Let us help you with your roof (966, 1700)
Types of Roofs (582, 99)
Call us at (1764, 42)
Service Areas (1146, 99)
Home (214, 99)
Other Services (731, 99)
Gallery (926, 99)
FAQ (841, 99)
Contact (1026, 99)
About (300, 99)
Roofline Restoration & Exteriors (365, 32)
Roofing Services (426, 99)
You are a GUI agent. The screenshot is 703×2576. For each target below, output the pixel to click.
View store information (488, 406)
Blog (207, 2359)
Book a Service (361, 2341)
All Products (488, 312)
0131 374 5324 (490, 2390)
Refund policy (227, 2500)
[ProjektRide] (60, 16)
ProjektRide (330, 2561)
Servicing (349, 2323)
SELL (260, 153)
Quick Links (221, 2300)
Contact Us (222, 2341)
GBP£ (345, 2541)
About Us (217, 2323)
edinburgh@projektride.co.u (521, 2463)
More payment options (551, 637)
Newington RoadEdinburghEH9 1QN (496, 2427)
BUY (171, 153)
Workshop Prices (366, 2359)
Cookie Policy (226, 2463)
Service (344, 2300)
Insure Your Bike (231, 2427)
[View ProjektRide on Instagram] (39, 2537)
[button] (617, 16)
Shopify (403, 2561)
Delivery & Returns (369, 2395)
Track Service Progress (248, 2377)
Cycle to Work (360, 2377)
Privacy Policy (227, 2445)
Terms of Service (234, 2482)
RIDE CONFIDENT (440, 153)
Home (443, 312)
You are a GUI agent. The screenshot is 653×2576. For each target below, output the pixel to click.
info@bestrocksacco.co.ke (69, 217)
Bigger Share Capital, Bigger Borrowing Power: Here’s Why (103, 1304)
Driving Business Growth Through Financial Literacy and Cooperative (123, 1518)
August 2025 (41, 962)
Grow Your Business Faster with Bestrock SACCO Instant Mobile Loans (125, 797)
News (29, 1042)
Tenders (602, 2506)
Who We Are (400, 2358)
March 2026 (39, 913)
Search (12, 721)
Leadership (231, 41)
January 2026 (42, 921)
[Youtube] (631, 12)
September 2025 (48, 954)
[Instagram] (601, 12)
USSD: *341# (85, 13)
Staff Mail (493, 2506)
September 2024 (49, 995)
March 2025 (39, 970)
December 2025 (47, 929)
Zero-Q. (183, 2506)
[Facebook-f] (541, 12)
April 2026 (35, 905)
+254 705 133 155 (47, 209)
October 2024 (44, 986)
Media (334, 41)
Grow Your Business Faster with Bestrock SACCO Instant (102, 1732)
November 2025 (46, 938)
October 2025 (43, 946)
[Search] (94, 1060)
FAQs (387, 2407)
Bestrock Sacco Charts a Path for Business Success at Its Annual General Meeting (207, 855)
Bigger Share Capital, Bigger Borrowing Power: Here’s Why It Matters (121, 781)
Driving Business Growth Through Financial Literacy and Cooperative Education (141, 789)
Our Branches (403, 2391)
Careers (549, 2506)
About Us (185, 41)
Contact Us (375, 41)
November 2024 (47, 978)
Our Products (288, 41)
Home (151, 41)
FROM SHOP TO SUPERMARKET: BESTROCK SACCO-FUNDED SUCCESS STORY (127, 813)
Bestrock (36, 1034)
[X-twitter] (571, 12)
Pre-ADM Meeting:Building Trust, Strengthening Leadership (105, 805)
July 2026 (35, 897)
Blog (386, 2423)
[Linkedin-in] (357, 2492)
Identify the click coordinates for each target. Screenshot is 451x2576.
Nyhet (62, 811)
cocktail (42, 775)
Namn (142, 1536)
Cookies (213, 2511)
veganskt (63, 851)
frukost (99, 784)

• **INSTRUCTIONS FOR THE TASK**
Extract all of the data shown above and repeat it verbatim.

• **WRITTEN REPLY**
Let us help you with your roof (966, 1700)
Types of Roofs (582, 99)
Call us at (1764, 42)
Service Areas (1146, 99)
Home (214, 99)
Other Services (731, 99)
Gallery (926, 99)
FAQ (841, 99)
Contact (1026, 99)
About (300, 99)
Roofline Restoration & Exteriors (365, 32)
Roofing Services (426, 99)
You are a GUI agent. The screenshot is 703×2576. For each target below, output the pixel to click.
View store information (488, 406)
Blog (207, 2359)
Book a Service (361, 2341)
All Products (488, 312)
0131 374 5324 (490, 2390)
Refund policy (227, 2500)
[ProjektRide] (60, 16)
ProjektRide (330, 2561)
Servicing (349, 2323)
SELL (260, 153)
Quick Links (221, 2300)
Contact Us (222, 2341)
GBP£ (345, 2541)
About Us (217, 2323)
edinburgh@projektride.co.u (521, 2463)
More payment options (551, 637)
Newington RoadEdinburghEH9 1QN (496, 2427)
BUY (171, 153)
Workshop Prices (366, 2359)
Cookie Policy (226, 2463)
Service (344, 2300)
Insure Your Bike (231, 2427)
[View ProjektRide on Instagram] (39, 2537)
[button] (617, 16)
Shopify (403, 2561)
Delivery & Returns (369, 2395)
Track Service Progress (248, 2377)
Cycle to Work (360, 2377)
Privacy Policy (227, 2445)
Terms of Service (234, 2482)
RIDE CONFIDENT (440, 153)
Home (443, 312)
You are a GUI agent. The screenshot is 653×2576. For each target below, output the pixel to click.
info@bestrocksacco.co.ke (69, 217)
Bigger Share Capital, Bigger Borrowing Power: Here’s Why (103, 1304)
Driving Business Growth Through Financial Literacy and Cooperative (123, 1518)
August 2025 (41, 962)
Grow Your Business Faster with Bestrock SACCO Instant Mobile Loans (125, 797)
News (29, 1042)
Tenders (602, 2506)
Who We Are (400, 2358)
March 2026 (39, 913)
Search (12, 721)
Leadership (231, 41)
January 2026 (42, 921)
[Youtube] (631, 12)
September 2025 (48, 954)
[Instagram] (601, 12)
USSD: *341# (85, 13)
Staff Mail (493, 2506)
September 2024 (49, 995)
March 2025 (39, 970)
December 2025 (47, 929)
Zero-Q. (183, 2506)
[Facebook-f] (541, 12)
April 2026 (35, 905)
+254 705 133 155 (47, 209)
October 2024 (44, 986)
Media (334, 41)
Grow Your Business Faster with Bestrock SACCO Instant (102, 1732)
November 2025 (46, 938)
October 2025 (43, 946)
[Search] (94, 1060)
FAQs (387, 2407)
Bestrock Sacco Charts a Path for Business Success at Its Annual General Meeting (207, 855)
Bigger Share Capital, Bigger Borrowing Power: Here’s Why It Matters (121, 781)
Driving Business Growth Through Financial Literacy and Cooperative Education (141, 789)
Our Branches (403, 2391)
Careers (549, 2506)
About Us (185, 41)
Contact Us (375, 41)
November 2024 (47, 978)
Our Products (288, 41)
Home (151, 41)
FROM SHOP TO SUPERMARKET: BESTROCK SACCO-FUNDED SUCCESS STORY (127, 813)
Bestrock (36, 1034)
[X-twitter] (571, 12)
Pre-ADM Meeting:Building Trust, Strengthening Leadership (105, 805)
July 2026 (35, 897)
Blog (386, 2423)
[Linkedin-in] (357, 2492)
Identify the click coordinates for each target. Screenshot is 451x2576.
Nyhet (62, 811)
cocktail (42, 775)
Namn (142, 1536)
Cookies (213, 2511)
veganskt (63, 851)
frukost (99, 784)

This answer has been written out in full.